Marion Zimmer Bradley is a favorite author of mine. I also loved Firebrand, which takes a new perspective on Cassandra and the amazons in Homer's Iliad.
when i was growing up (in my very strict catholic home D= ) they drilled into our heads the idea that Mary was positively not a god, but someone who was above the saints and angels. (never mind that fact that with a little research you could easily discover all of the "pagan" goddesses whose attributes and rituals she had "borrowed"!) so we prayed to her, not to be praying to her (because she wasn't a god and could not grant anything...} but so she would pass the word along to her kid, who listened to his mom (like a good son.) but hey, medieval literature is stuffed full of stories of the BVM turning up like someone's fairy godmother to fight off the devil or dragons, or whatever... =P makes you wonder about cinderella... )

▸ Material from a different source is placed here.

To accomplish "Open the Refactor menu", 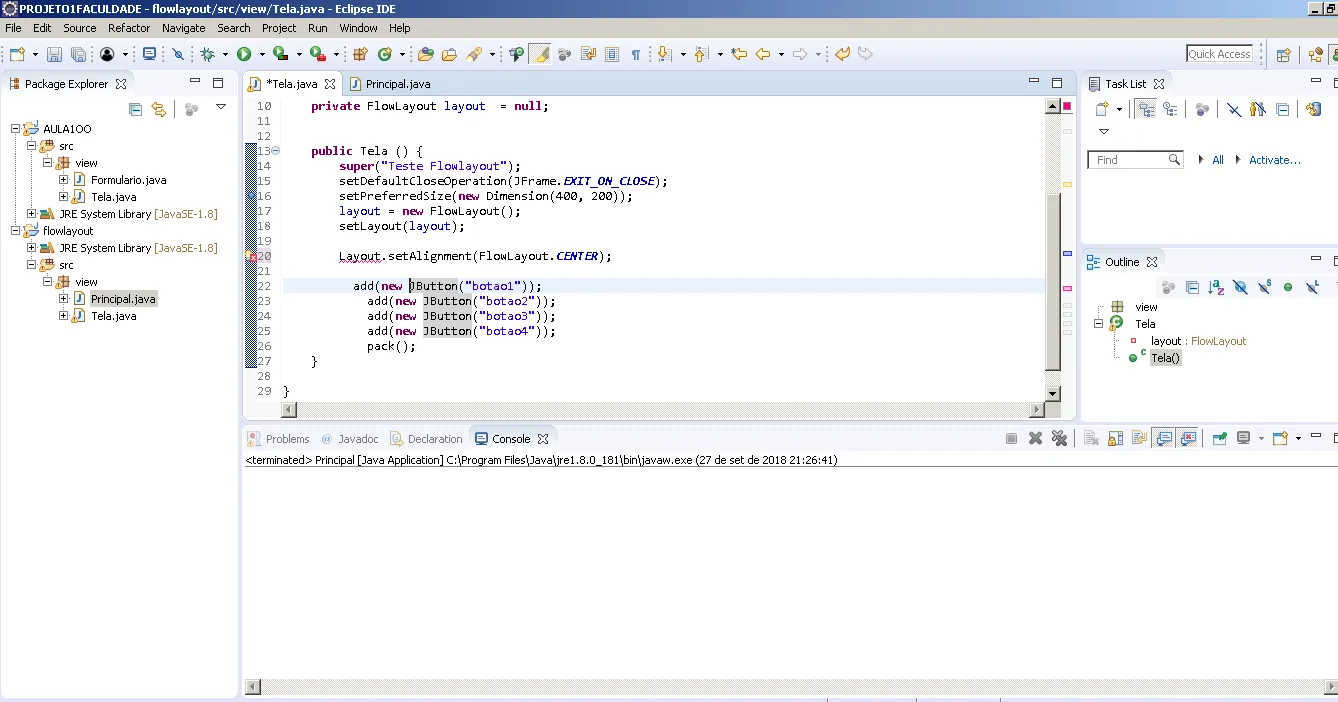I will click(128, 28).
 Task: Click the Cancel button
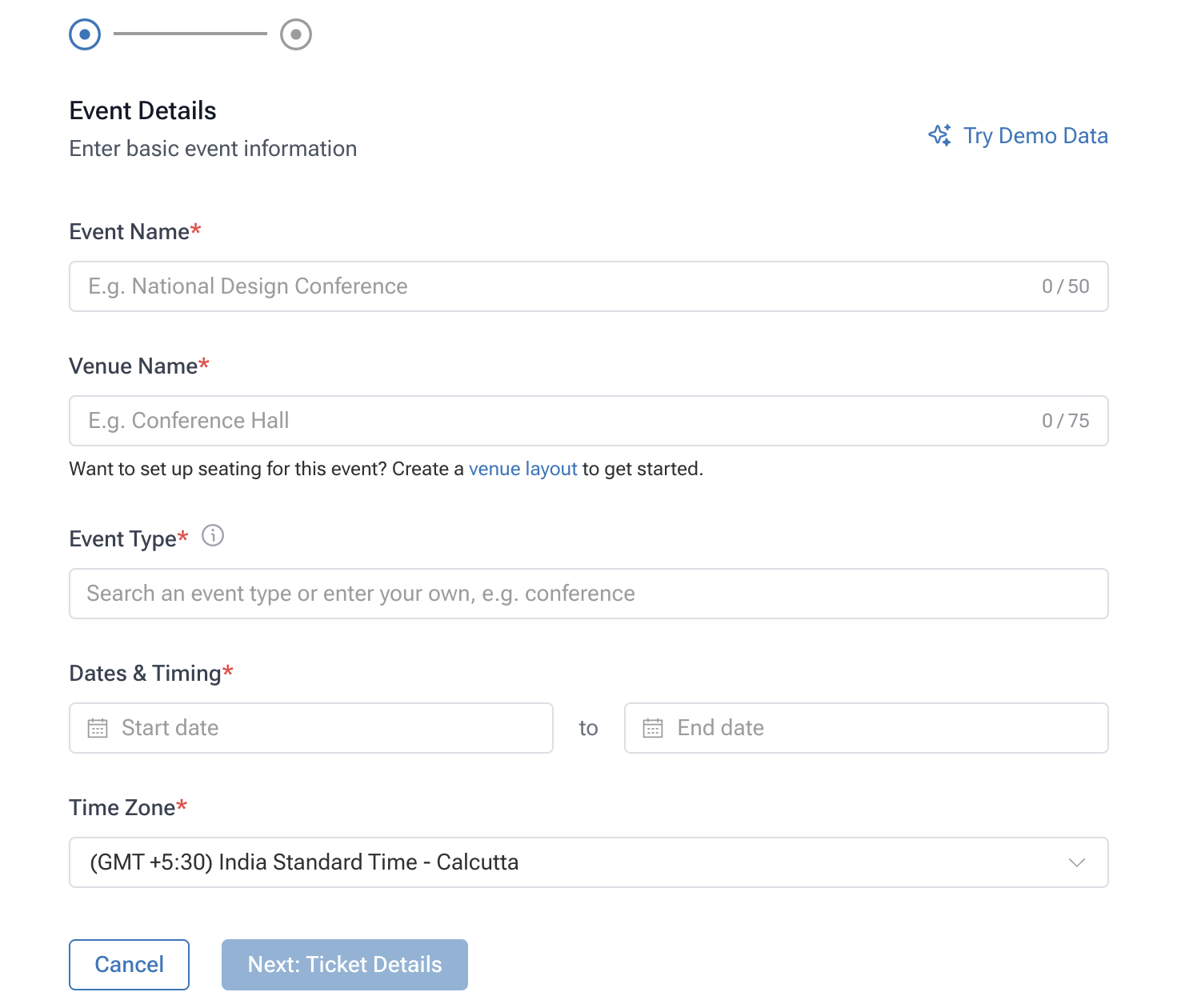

you know that a lot of the stuff that the church claims is thousands of years old, is in reality, less than 500 years old. any competent historian could tell you this.
as late as the 1870s, rustic women were still doing the milk, honey, and beer (or wine) ritual to fertilize the soil and honor the goddess of the corn. cows and couples were jumping though fire on beltane in ireland. i, myself, saw the wickerman burned in spain when i was little. he was called judas there... and it happens around easter (surprise, surprise) so it has not been that long ago.
closer to home, my grandma's grandma was a midwife who had to know a lot of herbal lore because there was no other medicine around. that was in the late 1880s or so. and you'd be astonished by how many "tricks" are passed along from nurse to nurse, strictly word of mouth... like what "not" to eat if you "don't" want to lose a pregnancy, or how do do wound care without modern medicine, etc. it turns out that many of those vestigial "old wives' tales" are dead on.
btw, i walked out of the church one day in my surly teen-hood, and never looked back. they treated women like crap and i was sick of it.